The Power of Apple’s User Friendly Ecosystem

by Kerry Dawson


Many talk about Apple’s ecosystem and how this either benefits them or locks them in. Apple has done an incredible job at the integration of its products between each other. Often referred to as Apple’s walled garden, it is made up of a combination of open and product specific standards that allow the various products to interact with each other.

As an example, although an Android phone can play in this ecosystem, it can only play well if the applications you use have been designed to work equally on the Apple device and Android. A lot of new software is being released for both environments making it easier but other older apps have either been ported, are in the works to be cross platform or there are no plans. The larger the variety of applications that are cross platform enhances competitiveness, choice and functionality.

Apple’s Advantage


If you use an Apple computer as an example and want say an iPad for portability and say an smartphone to make your calls you’re best to keep this in the Apple camp. The prime reason is software. Software that you buy for your computer often is available for your mobile device. A lot of software runs cross platform and as such if you run something on your computer it is likely there is a mobile app for it. A very good category of software where this is the case is that of the task manager.

You might write your tasks down on your computer but when you’re out and about that’s where often you need access to this info. Something as simple as a grocery list is a great example. You write the list on the computer but when you’re at the grocery store this is where you need to reference the list. In the Apple environment, it is likely that most software has both desktop and mobile equivalents alonging fairly seamless sync’g.

Setup is a Breeze

Even when you go to setup your mobile device, it is a breeze. It is now automatic if you want it that way. You go from one device to another simply by putting them together and a popup jumps up recognizing the foreign device. After a couple of input steps, the connection between the device and say the desktop is complete.

More Software for Open Platforms

Currently there is a lot of software for the Mac ecosystem that runs on say an Android device. The software has to be cross system compliant and although a lot currently is more is moving that way. This allows you to use an Android in an all Apple environment.
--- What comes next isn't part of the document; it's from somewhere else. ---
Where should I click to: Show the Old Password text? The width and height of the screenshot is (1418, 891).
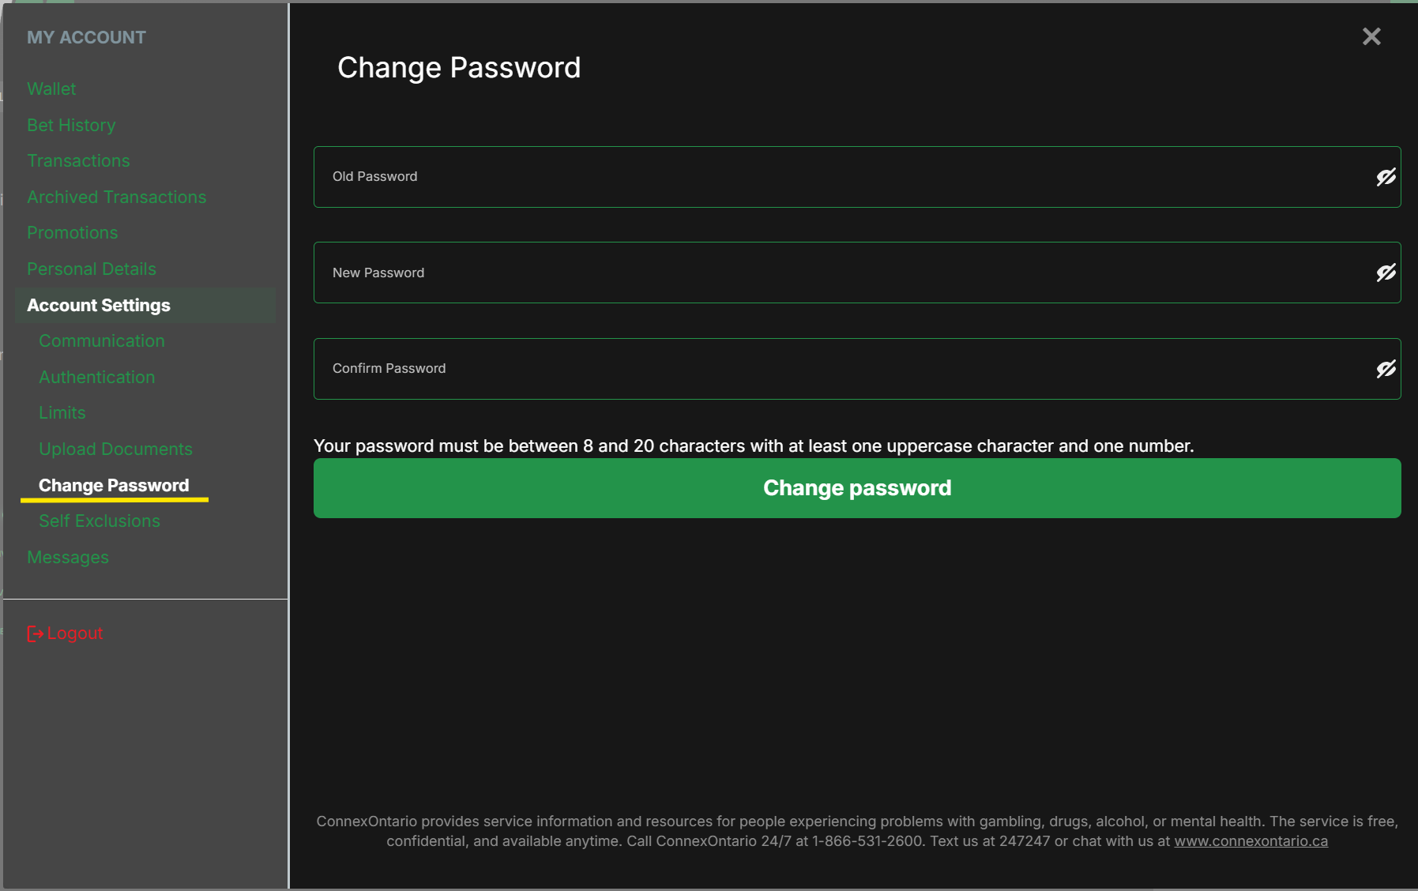1386,177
However, not everything works like this and if you have worked with something for a long while you might have to work around the gap.

There is a lot of software that does work in both environments and are compliant however lets say you use:

  • Omnifocus
  • Things
  • DEVONthink
  • Keep It

The above are all very robust pieces of software and can work well in the Apple world. You can find equivalents but if you’re used to working with these, then you are loosing productivity in a new learning curve.
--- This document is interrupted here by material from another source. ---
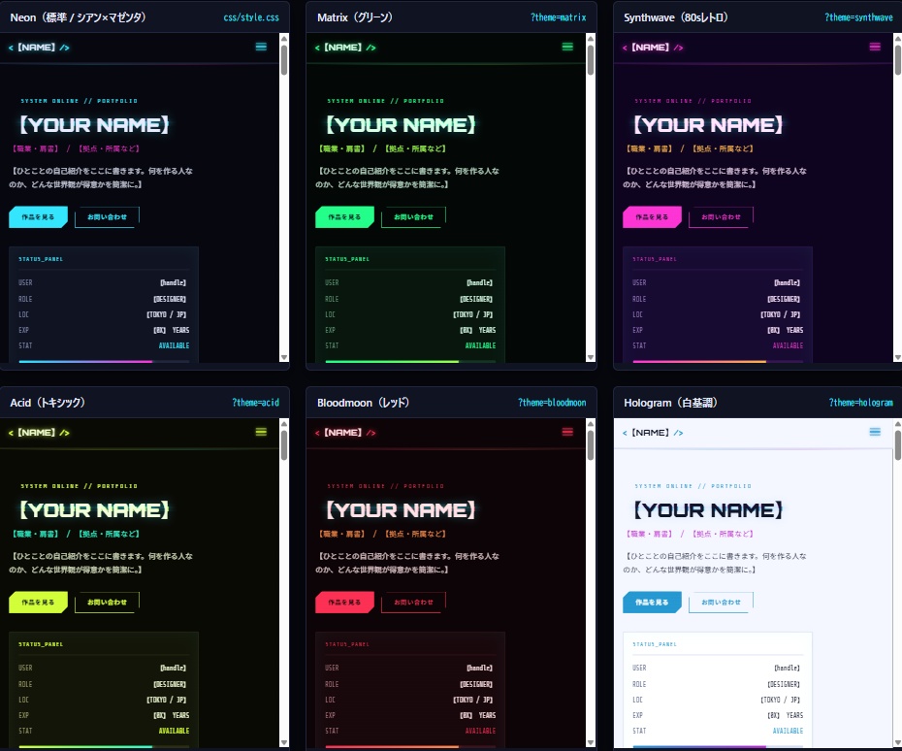Open hamburger menu in Bloodmoon theme preview
Image resolution: width=902 pixels, height=751 pixels.
point(567,432)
There are many examples but say you use the program “Outline” on your Mac. Although it is compatible with Microsoft’s OneNote and thus would work on an Android system if you wanted to use “Outline” on your mobile devices this isn’t possible.
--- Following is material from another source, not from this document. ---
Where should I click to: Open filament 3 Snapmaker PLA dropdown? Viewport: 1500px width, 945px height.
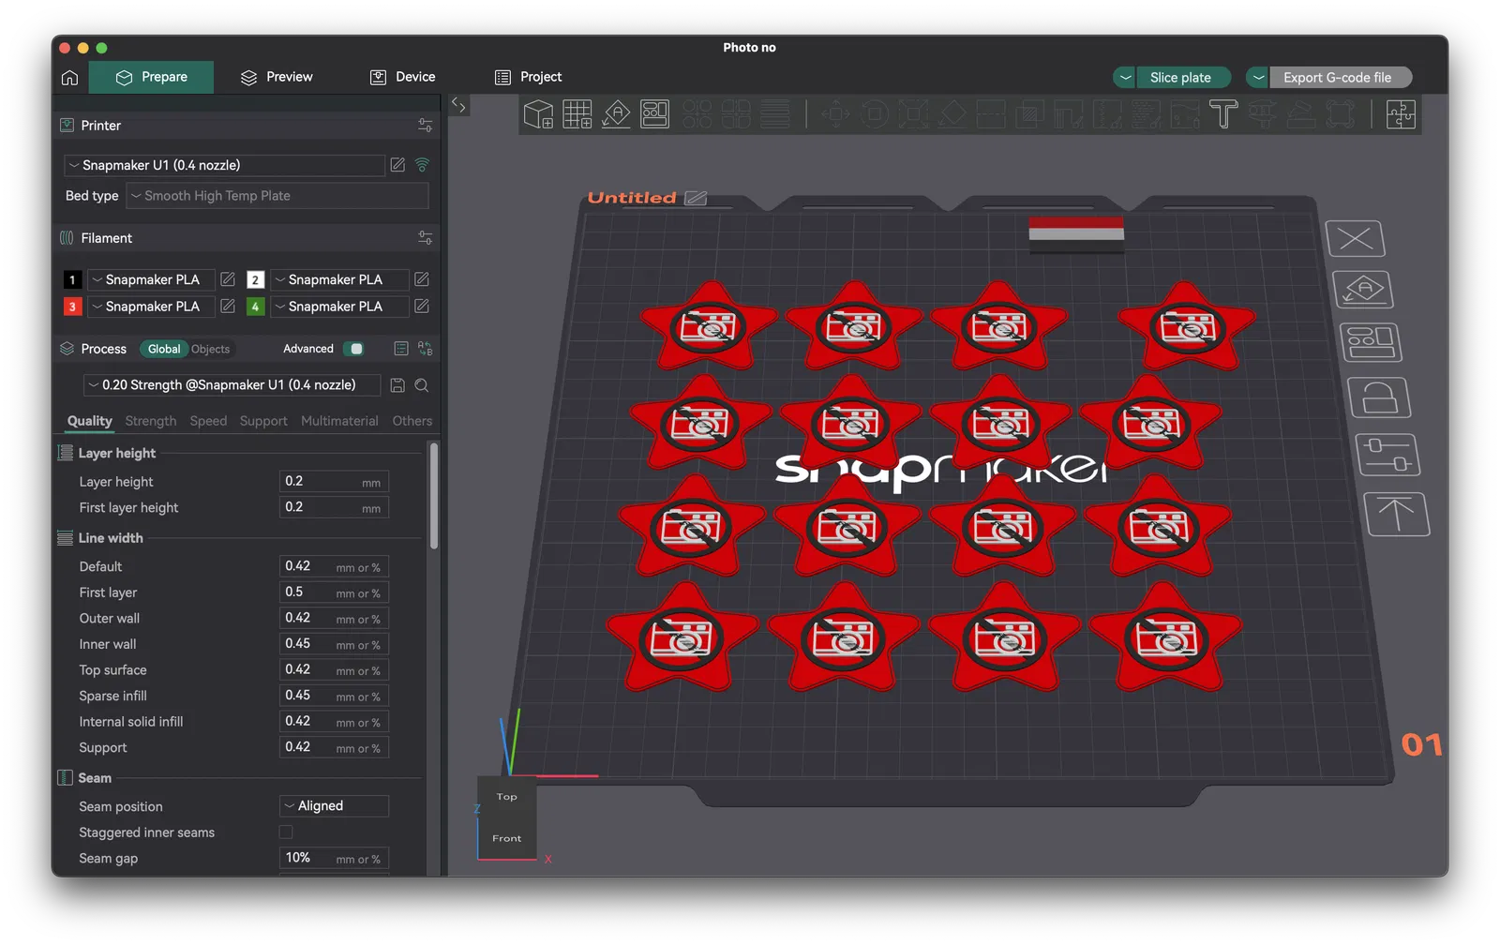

If the software is a port to Android you’re fine. However, you will find there is a lot of looking around to figure out what works, where you have to look for a workaround and on it goes.

Apple’s Walled Garden has Proven very Effective

Apple in the early days when it competed against Microsoft learned the value of apps on its platform. This has been extended though to not only having a lot of apps and the most interesting array to having seamless integration between the platforms. For the user not as inclined to the search so to speak, the use of all Apple equipment, though potentially more expensive, is also a productivity saver. Apple keeps doing well and this is reflected in its current stock values and it is just such approaches as this that ensures their continued success.